Project Euler 104

题目

Pandigital Fibonacci ends

The Fibonacci sequence is defined by the recurrence relation:

$F_n = F_n−1 + F_n−2$, where $F_1 = 1$ and $F_2 = 1$.

It turns out that $F{541}$, which contains $113$ digits, is the first Fibonacci number for which the last nine digits are $1-9$ pandigital (contain all the digits $1$ to $9$, but not necessarily in order). And $F{2749}$, which contains $575$ digits, is the first Fibonacci number for which the first nine digits are $1-9$ pandigital.
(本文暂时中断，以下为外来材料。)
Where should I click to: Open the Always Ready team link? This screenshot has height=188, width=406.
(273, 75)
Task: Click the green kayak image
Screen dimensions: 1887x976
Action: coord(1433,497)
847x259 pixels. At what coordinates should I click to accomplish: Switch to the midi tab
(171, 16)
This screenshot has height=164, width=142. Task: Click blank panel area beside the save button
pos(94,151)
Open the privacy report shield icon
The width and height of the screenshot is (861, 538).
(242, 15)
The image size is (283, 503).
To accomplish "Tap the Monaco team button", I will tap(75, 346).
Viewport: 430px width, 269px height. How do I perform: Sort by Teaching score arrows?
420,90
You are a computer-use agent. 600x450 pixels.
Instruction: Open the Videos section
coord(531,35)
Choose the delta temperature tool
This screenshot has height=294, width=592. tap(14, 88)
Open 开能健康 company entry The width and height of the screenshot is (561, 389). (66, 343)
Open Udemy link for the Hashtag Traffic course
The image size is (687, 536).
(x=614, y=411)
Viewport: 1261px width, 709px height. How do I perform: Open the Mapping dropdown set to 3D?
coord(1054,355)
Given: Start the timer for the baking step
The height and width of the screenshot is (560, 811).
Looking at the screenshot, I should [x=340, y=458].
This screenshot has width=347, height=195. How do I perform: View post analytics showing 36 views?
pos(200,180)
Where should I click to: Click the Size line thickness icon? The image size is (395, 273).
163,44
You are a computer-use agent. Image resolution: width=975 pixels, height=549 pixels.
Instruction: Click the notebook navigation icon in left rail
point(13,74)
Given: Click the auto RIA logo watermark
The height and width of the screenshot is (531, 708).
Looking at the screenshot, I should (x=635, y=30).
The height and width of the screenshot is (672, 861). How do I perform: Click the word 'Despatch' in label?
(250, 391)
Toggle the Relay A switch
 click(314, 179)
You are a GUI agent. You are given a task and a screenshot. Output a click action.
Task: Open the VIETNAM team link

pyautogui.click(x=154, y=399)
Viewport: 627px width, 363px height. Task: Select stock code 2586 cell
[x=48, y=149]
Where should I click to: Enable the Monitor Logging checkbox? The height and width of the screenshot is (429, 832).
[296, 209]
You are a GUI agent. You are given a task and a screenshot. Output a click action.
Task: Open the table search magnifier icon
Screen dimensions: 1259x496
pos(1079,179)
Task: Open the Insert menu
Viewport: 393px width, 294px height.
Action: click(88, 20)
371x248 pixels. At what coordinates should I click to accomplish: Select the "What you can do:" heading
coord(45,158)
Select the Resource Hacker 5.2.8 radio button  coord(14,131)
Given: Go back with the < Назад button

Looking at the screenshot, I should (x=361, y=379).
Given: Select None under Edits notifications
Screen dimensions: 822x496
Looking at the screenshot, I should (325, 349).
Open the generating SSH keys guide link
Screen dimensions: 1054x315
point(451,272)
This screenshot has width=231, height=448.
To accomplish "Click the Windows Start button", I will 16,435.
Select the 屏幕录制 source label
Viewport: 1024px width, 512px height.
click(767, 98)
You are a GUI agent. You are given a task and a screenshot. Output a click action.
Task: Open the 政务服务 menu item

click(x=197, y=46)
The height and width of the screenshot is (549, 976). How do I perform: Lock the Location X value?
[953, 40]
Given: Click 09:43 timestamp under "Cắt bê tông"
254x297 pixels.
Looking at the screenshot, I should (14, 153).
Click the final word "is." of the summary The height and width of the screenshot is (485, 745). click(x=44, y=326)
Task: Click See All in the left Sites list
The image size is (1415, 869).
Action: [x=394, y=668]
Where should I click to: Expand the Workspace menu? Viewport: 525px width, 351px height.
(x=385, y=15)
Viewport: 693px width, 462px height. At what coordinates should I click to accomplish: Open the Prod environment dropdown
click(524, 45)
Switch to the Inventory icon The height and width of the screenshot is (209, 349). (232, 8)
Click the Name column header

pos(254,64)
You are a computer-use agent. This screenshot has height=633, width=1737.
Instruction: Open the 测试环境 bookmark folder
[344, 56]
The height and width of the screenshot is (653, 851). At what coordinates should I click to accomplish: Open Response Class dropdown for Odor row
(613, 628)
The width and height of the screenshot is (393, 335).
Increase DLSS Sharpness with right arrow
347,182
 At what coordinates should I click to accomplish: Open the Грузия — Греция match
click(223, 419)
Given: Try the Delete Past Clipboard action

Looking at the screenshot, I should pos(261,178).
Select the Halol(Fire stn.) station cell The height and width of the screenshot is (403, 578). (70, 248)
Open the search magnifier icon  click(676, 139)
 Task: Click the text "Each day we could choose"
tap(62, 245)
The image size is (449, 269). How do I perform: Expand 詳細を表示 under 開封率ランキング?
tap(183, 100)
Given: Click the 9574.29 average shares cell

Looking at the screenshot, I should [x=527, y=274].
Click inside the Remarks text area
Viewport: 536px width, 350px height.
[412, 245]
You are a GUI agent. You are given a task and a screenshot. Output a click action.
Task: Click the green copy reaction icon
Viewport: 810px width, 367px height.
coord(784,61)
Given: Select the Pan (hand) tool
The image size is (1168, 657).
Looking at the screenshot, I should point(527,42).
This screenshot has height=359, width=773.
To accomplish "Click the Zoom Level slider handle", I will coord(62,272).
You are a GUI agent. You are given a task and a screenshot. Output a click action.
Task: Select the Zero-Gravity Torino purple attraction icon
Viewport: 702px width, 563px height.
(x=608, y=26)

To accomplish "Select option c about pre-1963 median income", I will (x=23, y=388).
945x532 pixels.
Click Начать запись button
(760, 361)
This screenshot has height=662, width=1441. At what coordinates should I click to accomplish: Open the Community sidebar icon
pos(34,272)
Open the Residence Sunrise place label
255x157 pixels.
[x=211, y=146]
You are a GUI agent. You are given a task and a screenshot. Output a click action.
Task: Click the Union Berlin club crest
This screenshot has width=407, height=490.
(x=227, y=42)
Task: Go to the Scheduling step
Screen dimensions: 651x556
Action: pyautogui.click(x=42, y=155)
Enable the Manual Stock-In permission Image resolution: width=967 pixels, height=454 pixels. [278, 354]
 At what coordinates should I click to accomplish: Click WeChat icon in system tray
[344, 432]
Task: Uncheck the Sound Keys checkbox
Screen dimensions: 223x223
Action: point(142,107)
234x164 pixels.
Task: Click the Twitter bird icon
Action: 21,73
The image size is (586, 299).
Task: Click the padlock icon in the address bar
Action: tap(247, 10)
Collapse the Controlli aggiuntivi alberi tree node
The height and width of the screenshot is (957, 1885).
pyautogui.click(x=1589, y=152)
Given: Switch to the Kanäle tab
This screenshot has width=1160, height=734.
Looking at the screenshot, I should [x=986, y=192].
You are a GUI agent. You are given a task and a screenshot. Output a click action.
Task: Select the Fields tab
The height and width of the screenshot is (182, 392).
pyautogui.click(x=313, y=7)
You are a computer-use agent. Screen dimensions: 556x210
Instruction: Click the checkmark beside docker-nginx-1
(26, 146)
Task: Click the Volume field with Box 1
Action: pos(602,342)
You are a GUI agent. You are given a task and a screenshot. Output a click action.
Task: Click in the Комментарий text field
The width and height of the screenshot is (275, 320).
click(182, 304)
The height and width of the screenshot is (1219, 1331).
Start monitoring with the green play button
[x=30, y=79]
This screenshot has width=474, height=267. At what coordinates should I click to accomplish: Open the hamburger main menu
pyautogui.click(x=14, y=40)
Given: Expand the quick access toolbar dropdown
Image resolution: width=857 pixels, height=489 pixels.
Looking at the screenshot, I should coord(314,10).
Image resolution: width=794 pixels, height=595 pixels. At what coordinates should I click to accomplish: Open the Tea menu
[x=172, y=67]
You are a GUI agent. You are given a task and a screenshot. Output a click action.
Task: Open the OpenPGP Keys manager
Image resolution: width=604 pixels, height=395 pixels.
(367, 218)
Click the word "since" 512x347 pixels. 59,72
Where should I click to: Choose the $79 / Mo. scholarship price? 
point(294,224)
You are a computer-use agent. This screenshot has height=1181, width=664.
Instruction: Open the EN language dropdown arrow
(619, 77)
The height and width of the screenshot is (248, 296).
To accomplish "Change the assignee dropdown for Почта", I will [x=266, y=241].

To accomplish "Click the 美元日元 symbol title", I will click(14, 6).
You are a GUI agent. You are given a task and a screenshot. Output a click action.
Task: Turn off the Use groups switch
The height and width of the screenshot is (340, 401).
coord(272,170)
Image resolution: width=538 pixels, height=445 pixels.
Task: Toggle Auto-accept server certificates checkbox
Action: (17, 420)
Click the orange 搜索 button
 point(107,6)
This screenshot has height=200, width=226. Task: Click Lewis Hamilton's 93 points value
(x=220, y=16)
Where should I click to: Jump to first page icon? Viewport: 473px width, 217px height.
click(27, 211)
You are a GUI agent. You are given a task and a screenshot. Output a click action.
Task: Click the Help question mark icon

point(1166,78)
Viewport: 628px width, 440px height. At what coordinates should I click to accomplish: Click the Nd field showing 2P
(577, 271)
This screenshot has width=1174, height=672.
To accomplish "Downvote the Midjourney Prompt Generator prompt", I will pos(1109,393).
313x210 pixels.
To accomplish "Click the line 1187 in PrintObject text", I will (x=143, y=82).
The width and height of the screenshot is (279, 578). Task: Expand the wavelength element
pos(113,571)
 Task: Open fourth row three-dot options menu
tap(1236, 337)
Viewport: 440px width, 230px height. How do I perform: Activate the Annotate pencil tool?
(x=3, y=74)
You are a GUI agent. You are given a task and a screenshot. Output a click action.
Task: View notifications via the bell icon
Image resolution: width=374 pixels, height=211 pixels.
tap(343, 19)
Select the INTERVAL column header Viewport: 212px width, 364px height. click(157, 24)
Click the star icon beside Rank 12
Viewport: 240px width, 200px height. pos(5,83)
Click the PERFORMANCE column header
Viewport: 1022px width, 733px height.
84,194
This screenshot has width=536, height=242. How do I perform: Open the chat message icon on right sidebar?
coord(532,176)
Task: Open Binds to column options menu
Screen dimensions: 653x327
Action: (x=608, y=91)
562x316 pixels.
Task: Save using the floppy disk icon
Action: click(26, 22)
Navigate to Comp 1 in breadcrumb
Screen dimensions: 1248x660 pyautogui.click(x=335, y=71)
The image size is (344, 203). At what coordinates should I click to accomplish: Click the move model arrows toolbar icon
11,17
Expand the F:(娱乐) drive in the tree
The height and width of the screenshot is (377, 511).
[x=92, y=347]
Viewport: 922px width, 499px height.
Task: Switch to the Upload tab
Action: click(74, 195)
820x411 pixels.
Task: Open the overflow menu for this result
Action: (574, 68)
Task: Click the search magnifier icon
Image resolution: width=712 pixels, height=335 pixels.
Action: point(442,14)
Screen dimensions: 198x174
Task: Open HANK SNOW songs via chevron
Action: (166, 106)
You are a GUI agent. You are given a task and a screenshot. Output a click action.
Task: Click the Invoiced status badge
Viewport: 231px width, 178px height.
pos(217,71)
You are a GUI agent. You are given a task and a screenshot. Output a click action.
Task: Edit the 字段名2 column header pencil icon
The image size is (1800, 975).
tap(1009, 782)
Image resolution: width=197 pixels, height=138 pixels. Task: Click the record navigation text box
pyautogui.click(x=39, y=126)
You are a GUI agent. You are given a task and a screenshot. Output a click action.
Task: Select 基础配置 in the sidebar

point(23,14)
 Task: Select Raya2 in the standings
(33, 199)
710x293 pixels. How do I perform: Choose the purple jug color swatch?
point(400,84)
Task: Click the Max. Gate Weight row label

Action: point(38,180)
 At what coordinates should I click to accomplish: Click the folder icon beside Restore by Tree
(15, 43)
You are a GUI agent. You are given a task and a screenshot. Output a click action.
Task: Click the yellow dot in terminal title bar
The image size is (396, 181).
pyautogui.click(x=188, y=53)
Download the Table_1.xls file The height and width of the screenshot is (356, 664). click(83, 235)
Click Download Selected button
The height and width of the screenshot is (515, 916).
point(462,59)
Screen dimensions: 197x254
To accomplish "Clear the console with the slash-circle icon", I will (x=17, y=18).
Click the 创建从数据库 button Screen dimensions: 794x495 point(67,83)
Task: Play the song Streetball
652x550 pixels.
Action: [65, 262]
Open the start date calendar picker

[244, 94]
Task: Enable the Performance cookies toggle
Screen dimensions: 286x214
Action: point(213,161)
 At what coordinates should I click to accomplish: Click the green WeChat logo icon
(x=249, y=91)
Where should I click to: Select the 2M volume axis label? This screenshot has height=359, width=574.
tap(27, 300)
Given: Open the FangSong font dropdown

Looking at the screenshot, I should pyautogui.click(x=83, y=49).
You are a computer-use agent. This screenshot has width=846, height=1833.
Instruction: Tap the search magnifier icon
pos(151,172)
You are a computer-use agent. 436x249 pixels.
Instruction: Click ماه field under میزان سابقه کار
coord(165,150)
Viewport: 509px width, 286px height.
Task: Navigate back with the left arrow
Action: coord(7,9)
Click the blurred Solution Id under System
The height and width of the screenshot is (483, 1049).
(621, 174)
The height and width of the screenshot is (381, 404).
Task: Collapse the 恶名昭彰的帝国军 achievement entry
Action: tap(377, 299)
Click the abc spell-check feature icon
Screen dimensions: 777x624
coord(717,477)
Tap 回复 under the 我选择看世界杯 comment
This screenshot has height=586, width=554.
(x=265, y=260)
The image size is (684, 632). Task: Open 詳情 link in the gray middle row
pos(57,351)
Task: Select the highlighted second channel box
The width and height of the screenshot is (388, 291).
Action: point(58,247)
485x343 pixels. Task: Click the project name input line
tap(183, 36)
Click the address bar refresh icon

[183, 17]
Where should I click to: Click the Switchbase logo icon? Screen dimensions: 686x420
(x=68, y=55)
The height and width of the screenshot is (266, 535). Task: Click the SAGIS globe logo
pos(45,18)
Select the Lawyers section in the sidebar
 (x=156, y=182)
Given that $F_k$ is the first Fibonacci number for which the first nine digits AND the last nine digits are $1-9$ pandigital, find $k$.

解决方案

从小到大枚举斐波那契数的项数。由于本题只关心高$9$位和低$9$位，因此可以这么做：

1. 将整个数直接对$10^9$取模，那么所得到的值是精确的低$9$位。
2. 浮点数的特点是只保留前几位的有效数字，那么就用浮点数来存储整个值，只要前$9$位准确就行。

因此，计算低位时，只需要全程对$10^9$取模即可。

计算高位时，如果高位的数到达了一个阈值（这里设定为$10^{12}$），那么就对这个数除$10$。这不仅影响高位的准确性，还能在转字符串判断时，防止产生的浮点数字符串太长，加速判断。

代码

from itertools import count

s = "123456789"
m = 10 ** len(s)
a = b = 1
u = v = 1.0

for i in count(1, 1):
    l = str(a)
    r = str(u)[:len(s)]
    l = "".join((lambda x: (x.sort(), x)[1])(list(l)))
    r = "".join((lambda x: (x.sort(), x)[1])(list(r)))
    if l == r == s:
        ans = i
        break
    a, b = b, (a + b) % m
    u, v = v, u + v
    if v > 1e12:
        u /= 10
        v /= 10
print(ans)